Extended Data Fig. 3: DHODH is indispensable for the synthesis of orotate.
From: De novo pyrimidine biosynthetic complexes support cancer cell proliferation and ferroptosis defence
a, A schematic to show the metabolism of isotope-labeled glutamine via the reductive and oxidative pathways. b,c, Fractional labeling (b) and relative levels (c) of carbamoyl aspartate, dihydroorotate, orotate and UMP in WT and DHODH−/− Hela cells that were supplemented with 400 μM uridine and cultured with 1 mM 13C5-glutamine for 8 h before harvest. d, In vitro pull-down analysis of the interaction between GST-tagged proteins and His-VDAC3 purified from E. coli with GST protein as a negative control. e, HEK293T cells expressing Flag-tagged truncations of CAD were subjected to IP analysis using anti-Flag M2 beads, followed by immunoblotting. f, HEK293T cells expressing Flag-tagged truncations of DHODH were subjected to IP analysis using anti-Flag M2 beads, followed by immunoblotting.
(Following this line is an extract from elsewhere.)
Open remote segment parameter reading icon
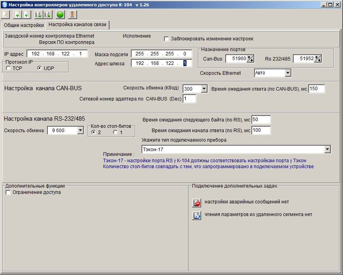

N-terminal region, 1-99aa; C-terminal region, 100-395aa. g, HeLa cells were homogenized and fractionated. The cytosolic and intact mitochondrial fractions were analyzed by immunoblotting. (b,c) Values are shown as the mean ± SD, n = 3 biologically independent samples. P values were obtained using unpaired two-tailed Student’s t-test. (d-g) Data are verified in three replicates with similar results.